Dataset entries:
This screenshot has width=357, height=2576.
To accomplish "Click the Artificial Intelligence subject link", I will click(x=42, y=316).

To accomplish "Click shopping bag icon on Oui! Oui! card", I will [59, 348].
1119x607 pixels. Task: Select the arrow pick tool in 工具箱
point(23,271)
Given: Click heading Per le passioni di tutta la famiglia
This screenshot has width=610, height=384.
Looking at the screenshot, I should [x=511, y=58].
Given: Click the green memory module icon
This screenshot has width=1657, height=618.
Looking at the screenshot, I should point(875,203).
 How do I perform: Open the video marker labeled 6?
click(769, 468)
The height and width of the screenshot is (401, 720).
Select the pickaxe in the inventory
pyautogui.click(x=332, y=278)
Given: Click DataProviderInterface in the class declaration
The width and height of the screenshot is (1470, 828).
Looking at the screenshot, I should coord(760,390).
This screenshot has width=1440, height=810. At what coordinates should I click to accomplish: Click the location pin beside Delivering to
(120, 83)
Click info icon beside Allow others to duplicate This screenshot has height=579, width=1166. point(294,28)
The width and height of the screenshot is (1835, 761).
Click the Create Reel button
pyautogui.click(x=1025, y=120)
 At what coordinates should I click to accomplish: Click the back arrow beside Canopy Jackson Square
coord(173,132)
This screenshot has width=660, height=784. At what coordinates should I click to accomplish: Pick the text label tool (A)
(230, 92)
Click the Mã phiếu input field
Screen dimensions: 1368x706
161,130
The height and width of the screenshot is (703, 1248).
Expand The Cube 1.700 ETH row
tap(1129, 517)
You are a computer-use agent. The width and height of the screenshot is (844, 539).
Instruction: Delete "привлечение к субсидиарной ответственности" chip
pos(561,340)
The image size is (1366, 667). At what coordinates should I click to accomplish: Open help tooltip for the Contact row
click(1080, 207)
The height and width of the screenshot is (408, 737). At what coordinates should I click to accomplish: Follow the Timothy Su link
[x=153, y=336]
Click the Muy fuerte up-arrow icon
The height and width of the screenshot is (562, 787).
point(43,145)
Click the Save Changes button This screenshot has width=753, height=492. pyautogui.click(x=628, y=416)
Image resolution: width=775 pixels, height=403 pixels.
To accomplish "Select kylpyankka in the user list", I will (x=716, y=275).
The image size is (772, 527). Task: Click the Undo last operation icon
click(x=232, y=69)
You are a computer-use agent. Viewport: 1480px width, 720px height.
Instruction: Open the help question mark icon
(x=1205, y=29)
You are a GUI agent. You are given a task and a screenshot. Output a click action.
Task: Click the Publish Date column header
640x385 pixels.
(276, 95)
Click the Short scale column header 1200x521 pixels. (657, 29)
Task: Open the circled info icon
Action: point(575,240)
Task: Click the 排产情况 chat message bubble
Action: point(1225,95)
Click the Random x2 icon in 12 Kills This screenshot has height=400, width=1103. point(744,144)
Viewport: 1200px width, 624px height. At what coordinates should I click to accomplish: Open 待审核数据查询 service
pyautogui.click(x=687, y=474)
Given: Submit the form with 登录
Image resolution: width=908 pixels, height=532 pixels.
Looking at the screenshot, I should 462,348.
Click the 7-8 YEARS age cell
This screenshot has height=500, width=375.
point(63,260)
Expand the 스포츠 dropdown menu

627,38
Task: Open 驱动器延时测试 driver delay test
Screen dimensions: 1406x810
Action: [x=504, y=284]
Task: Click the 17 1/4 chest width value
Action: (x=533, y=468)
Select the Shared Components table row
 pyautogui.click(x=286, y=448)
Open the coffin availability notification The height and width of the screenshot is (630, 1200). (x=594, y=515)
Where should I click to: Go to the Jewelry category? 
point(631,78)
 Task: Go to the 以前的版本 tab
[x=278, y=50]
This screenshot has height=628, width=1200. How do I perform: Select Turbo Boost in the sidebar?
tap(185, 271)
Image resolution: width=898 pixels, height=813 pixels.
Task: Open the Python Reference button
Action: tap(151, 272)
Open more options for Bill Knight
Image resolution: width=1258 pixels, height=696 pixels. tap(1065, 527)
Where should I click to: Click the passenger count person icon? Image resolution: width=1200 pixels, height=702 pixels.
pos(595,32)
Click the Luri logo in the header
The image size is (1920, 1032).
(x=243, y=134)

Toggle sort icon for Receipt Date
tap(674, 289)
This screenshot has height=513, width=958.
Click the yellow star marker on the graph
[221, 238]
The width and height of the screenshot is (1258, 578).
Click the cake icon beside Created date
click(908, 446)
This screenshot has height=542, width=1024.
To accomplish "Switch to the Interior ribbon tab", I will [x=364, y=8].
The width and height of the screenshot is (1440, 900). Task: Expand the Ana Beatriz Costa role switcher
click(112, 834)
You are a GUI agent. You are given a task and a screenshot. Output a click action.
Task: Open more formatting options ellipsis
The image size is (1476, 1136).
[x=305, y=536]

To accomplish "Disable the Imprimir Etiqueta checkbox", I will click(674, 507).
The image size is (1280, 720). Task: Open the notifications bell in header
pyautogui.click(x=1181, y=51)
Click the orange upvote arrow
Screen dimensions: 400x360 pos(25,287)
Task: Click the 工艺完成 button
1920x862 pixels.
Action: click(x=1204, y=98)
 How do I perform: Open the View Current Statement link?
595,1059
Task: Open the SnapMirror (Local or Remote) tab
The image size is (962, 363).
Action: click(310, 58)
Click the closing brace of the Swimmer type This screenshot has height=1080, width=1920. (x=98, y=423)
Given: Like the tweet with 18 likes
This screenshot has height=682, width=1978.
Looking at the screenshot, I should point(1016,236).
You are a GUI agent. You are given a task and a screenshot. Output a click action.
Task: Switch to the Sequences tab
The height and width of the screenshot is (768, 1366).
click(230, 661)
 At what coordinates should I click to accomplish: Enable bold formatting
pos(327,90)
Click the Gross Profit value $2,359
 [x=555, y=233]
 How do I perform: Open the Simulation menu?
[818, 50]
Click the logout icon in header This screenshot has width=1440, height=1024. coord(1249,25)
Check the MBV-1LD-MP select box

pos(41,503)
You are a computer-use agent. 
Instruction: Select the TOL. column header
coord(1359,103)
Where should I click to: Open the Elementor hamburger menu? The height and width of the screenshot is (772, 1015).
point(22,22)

**WORK TASK**
A word-for-word copy of all the entries above is required.

**OUTPUT FOR THIS EXERCISE**
This screenshot has width=357, height=2576.
To accomplish "Click the Artificial Intelligence subject link", I will click(x=42, y=316).

To accomplish "Click shopping bag icon on Oui! Oui! card", I will [59, 348].
1119x607 pixels. Task: Select the arrow pick tool in 工具箱
point(23,271)
Given: Click heading Per le passioni di tutta la famiglia
This screenshot has width=610, height=384.
Looking at the screenshot, I should [x=511, y=58].
Given: Click the green memory module icon
This screenshot has width=1657, height=618.
Looking at the screenshot, I should point(875,203).
 How do I perform: Open the video marker labeled 6?
click(769, 468)
The height and width of the screenshot is (401, 720).
Select the pickaxe in the inventory
pyautogui.click(x=332, y=278)
Given: Click DataProviderInterface in the class declaration
The width and height of the screenshot is (1470, 828).
Looking at the screenshot, I should coord(760,390).
This screenshot has width=1440, height=810. At what coordinates should I click to accomplish: Click the location pin beside Delivering to
(120, 83)
Click info icon beside Allow others to duplicate This screenshot has height=579, width=1166. point(294,28)
The width and height of the screenshot is (1835, 761).
Click the Create Reel button
pyautogui.click(x=1025, y=120)
 At what coordinates should I click to accomplish: Click the back arrow beside Canopy Jackson Square
coord(173,132)
This screenshot has width=660, height=784. At what coordinates should I click to accomplish: Pick the text label tool (A)
(230, 92)
Click the Mã phiếu input field
Screen dimensions: 1368x706
161,130
The height and width of the screenshot is (703, 1248).
Expand The Cube 1.700 ETH row
tap(1129, 517)
You are a computer-use agent. The width and height of the screenshot is (844, 539).
Instruction: Delete "привлечение к субсидиарной ответственности" chip
pos(561,340)
The image size is (1366, 667). At what coordinates should I click to accomplish: Open help tooltip for the Contact row
click(1080, 207)
The height and width of the screenshot is (408, 737). At what coordinates should I click to accomplish: Follow the Timothy Su link
[x=153, y=336]
Click the Muy fuerte up-arrow icon
The height and width of the screenshot is (562, 787).
point(43,145)
Click the Save Changes button This screenshot has width=753, height=492. pyautogui.click(x=628, y=416)
Image resolution: width=775 pixels, height=403 pixels.
To accomplish "Select kylpyankka in the user list", I will (x=716, y=275).
The image size is (772, 527). Task: Click the Undo last operation icon
click(x=232, y=69)
You are a computer-use agent. Viewport: 1480px width, 720px height.
Instruction: Open the help question mark icon
(x=1205, y=29)
You are a GUI agent. You are given a task and a screenshot. Output a click action.
Task: Click the Publish Date column header
640x385 pixels.
(276, 95)
Click the Short scale column header 1200x521 pixels. (657, 29)
Task: Open the circled info icon
Action: point(575,240)
Task: Click the 排产情况 chat message bubble
Action: point(1225,95)
Click the Random x2 icon in 12 Kills This screenshot has height=400, width=1103. point(744,144)
Viewport: 1200px width, 624px height. At what coordinates should I click to accomplish: Open 待审核数据查询 service
pyautogui.click(x=687, y=474)
Given: Submit the form with 登录
Image resolution: width=908 pixels, height=532 pixels.
Looking at the screenshot, I should 462,348.
Click the 7-8 YEARS age cell
This screenshot has height=500, width=375.
point(63,260)
Expand the 스포츠 dropdown menu

627,38
Task: Open 驱动器延时测试 driver delay test
Screen dimensions: 1406x810
Action: [x=504, y=284]
Task: Click the 17 1/4 chest width value
Action: (x=533, y=468)
Select the Shared Components table row
 pyautogui.click(x=286, y=448)
Open the coffin availability notification The height and width of the screenshot is (630, 1200). (x=594, y=515)
Where should I click to: Go to the Jewelry category? 
point(631,78)
 Task: Go to the 以前的版本 tab
[x=278, y=50]
This screenshot has height=628, width=1200. How do I perform: Select Turbo Boost in the sidebar?
tap(185, 271)
Image resolution: width=898 pixels, height=813 pixels.
Task: Open the Python Reference button
Action: tap(151, 272)
Open more options for Bill Knight
Image resolution: width=1258 pixels, height=696 pixels. tap(1065, 527)
Where should I click to: Click the passenger count person icon? Image resolution: width=1200 pixels, height=702 pixels.
pos(595,32)
Click the Luri logo in the header
The image size is (1920, 1032).
(x=243, y=134)

Toggle sort icon for Receipt Date
tap(674, 289)
This screenshot has height=513, width=958.
Click the yellow star marker on the graph
[221, 238]
The width and height of the screenshot is (1258, 578).
Click the cake icon beside Created date
click(908, 446)
This screenshot has height=542, width=1024.
To accomplish "Switch to the Interior ribbon tab", I will [x=364, y=8].
The width and height of the screenshot is (1440, 900). Task: Expand the Ana Beatriz Costa role switcher
click(112, 834)
You are a GUI agent. You are given a task and a screenshot. Output a click action.
Task: Open more formatting options ellipsis
The image size is (1476, 1136).
[x=305, y=536]

To accomplish "Disable the Imprimir Etiqueta checkbox", I will click(674, 507).
The image size is (1280, 720). Task: Open the notifications bell in header
pyautogui.click(x=1181, y=51)
Click the orange upvote arrow
Screen dimensions: 400x360 pos(25,287)
Task: Click the 工艺完成 button
1920x862 pixels.
Action: click(x=1204, y=98)
 How do I perform: Open the View Current Statement link?
595,1059
Task: Open the SnapMirror (Local or Remote) tab
The image size is (962, 363).
Action: click(310, 58)
Click the closing brace of the Swimmer type This screenshot has height=1080, width=1920. (x=98, y=423)
Given: Like the tweet with 18 likes
This screenshot has height=682, width=1978.
Looking at the screenshot, I should point(1016,236).
You are a GUI agent. You are given a task and a screenshot. Output a click action.
Task: Switch to the Sequences tab
The height and width of the screenshot is (768, 1366).
click(230, 661)
 At what coordinates should I click to accomplish: Enable bold formatting
pos(327,90)
Click the Gross Profit value $2,359
 [x=555, y=233]
 How do I perform: Open the Simulation menu?
[818, 50]
Click the logout icon in header This screenshot has width=1440, height=1024. coord(1249,25)
Check the MBV-1LD-MP select box

pos(41,503)
You are a computer-use agent. 
Instruction: Select the TOL. column header
coord(1359,103)
Where should I click to: Open the Elementor hamburger menu? The height and width of the screenshot is (772, 1015).
point(22,22)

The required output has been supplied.